**WHAT TO WORK ON:**
Every record that appears below should be transcribed exactly.

**INPUT RECORDS:**
'''
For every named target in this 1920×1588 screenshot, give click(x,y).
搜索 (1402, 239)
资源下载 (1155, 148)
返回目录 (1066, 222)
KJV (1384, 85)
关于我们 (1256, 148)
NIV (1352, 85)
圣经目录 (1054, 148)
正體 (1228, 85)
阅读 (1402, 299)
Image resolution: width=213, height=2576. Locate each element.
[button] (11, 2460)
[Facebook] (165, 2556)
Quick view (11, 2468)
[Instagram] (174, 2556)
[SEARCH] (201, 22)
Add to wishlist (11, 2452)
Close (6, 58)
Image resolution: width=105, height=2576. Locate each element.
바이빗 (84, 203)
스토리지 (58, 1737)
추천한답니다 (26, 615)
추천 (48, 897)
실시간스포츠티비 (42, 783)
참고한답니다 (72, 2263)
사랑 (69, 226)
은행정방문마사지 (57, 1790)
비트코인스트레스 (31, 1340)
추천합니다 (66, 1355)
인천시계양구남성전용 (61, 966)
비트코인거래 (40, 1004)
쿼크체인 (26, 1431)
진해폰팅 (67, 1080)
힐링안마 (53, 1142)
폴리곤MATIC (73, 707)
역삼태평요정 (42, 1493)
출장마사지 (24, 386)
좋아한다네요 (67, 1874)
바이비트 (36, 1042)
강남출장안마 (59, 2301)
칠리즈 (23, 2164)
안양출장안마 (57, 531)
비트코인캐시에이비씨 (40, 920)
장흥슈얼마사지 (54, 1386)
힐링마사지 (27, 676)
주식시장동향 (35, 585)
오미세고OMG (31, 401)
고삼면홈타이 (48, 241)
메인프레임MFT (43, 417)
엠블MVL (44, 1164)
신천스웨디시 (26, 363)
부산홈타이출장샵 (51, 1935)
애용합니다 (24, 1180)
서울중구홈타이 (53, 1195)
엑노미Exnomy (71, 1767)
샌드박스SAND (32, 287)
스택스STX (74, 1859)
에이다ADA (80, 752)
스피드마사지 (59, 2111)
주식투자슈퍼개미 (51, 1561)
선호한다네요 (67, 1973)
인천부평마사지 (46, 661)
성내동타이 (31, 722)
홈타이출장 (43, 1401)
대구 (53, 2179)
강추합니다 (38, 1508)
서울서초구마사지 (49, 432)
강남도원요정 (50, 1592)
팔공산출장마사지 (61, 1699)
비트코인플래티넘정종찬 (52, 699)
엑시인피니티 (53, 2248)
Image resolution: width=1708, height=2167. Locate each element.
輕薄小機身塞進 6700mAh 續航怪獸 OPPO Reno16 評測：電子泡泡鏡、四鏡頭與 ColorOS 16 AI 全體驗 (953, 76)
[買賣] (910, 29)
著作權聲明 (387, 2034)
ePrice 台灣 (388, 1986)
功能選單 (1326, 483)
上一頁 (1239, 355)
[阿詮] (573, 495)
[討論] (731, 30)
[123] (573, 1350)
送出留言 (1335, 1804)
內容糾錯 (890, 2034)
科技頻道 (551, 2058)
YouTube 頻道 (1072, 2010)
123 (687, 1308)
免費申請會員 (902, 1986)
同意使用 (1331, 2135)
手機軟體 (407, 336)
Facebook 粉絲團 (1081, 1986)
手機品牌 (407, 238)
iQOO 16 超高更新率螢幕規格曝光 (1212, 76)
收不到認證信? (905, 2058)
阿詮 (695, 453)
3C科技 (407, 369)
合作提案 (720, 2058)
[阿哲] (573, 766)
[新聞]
'''
**EXERCISE RESULT:**
For every named target in this 1920×1588 screenshot, give click(x,y).
搜索 (1402, 239)
资源下载 (1155, 148)
返回目录 (1066, 222)
KJV (1384, 85)
关于我们 (1256, 148)
NIV (1352, 85)
圣经目录 (1054, 148)
正體 (1228, 85)
阅读 (1402, 299)
Image resolution: width=213, height=2576. Locate each element.
[button] (11, 2460)
[Facebook] (165, 2556)
Quick view (11, 2468)
[Instagram] (174, 2556)
[SEARCH] (201, 22)
Add to wishlist (11, 2452)
Close (6, 58)
Image resolution: width=105, height=2576. Locate each element.
바이빗 (84, 203)
스토리지 (58, 1737)
추천한답니다 (26, 615)
추천 (48, 897)
실시간스포츠티비 (42, 783)
참고한답니다 (72, 2263)
사랑 (69, 226)
은행정방문마사지 (57, 1790)
비트코인스트레스 (31, 1340)
추천합니다 (66, 1355)
인천시계양구남성전용 (61, 966)
비트코인거래 (40, 1004)
쿼크체인 (26, 1431)
진해폰팅 (67, 1080)
힐링안마 (53, 1142)
폴리곤MATIC (73, 707)
역삼태평요정 (42, 1493)
출장마사지 (24, 386)
좋아한다네요 (67, 1874)
바이비트 (36, 1042)
강남출장안마 (59, 2301)
칠리즈 (23, 2164)
안양출장안마 (57, 531)
비트코인캐시에이비씨 (40, 920)
장흥슈얼마사지 (54, 1386)
힐링마사지 (27, 676)
주식시장동향 (35, 585)
오미세고OMG (31, 401)
고삼면홈타이 (48, 241)
메인프레임MFT (43, 417)
엠블MVL (44, 1164)
신천스웨디시 (26, 363)
부산홈타이출장샵 (51, 1935)
애용합니다 (24, 1180)
서울중구홈타이 (53, 1195)
엑노미Exnomy (71, 1767)
샌드박스SAND (32, 287)
스택스STX (74, 1859)
에이다ADA (80, 752)
스피드마사지 (59, 2111)
주식투자슈퍼개미 (51, 1561)
선호한다네요 (67, 1973)
인천부평마사지 (46, 661)
성내동타이 (31, 722)
홈타이출장 (43, 1401)
대구 (53, 2179)
강추합니다 (38, 1508)
서울서초구마사지 (49, 432)
강남도원요정 (50, 1592)
팔공산출장마사지 (61, 1699)
비트코인플래티넘정종찬 (52, 699)
엑시인피니티 (53, 2248)
Image resolution: width=1708, height=2167. Locate each element.
輕薄小機身塞進 6700mAh 續航怪獸 OPPO Reno16 評測：電子泡泡鏡、四鏡頭與 ColorOS 16 AI 全體驗 (953, 76)
[買賣] (910, 29)
著作權聲明 (387, 2034)
ePrice 台灣 (388, 1986)
功能選單 (1326, 483)
上一頁 (1239, 355)
[阿詮] (573, 495)
[討論] (731, 30)
[123] (573, 1350)
送出留言 (1335, 1804)
內容糾錯 (890, 2034)
科技頻道 (551, 2058)
YouTube 頻道 (1072, 2010)
123 (687, 1308)
免費申請會員 (902, 1986)
同意使用 (1331, 2135)
手機軟體 (407, 336)
Facebook 粉絲團 (1081, 1986)
手機品牌 (407, 238)
iQOO 16 超高更新率螢幕規格曝光 (1212, 76)
收不到認證信? (905, 2058)
阿詮 (695, 453)
3C科技 (407, 369)
合作提案 (720, 2058)
[阿哲] (573, 766)
[新聞]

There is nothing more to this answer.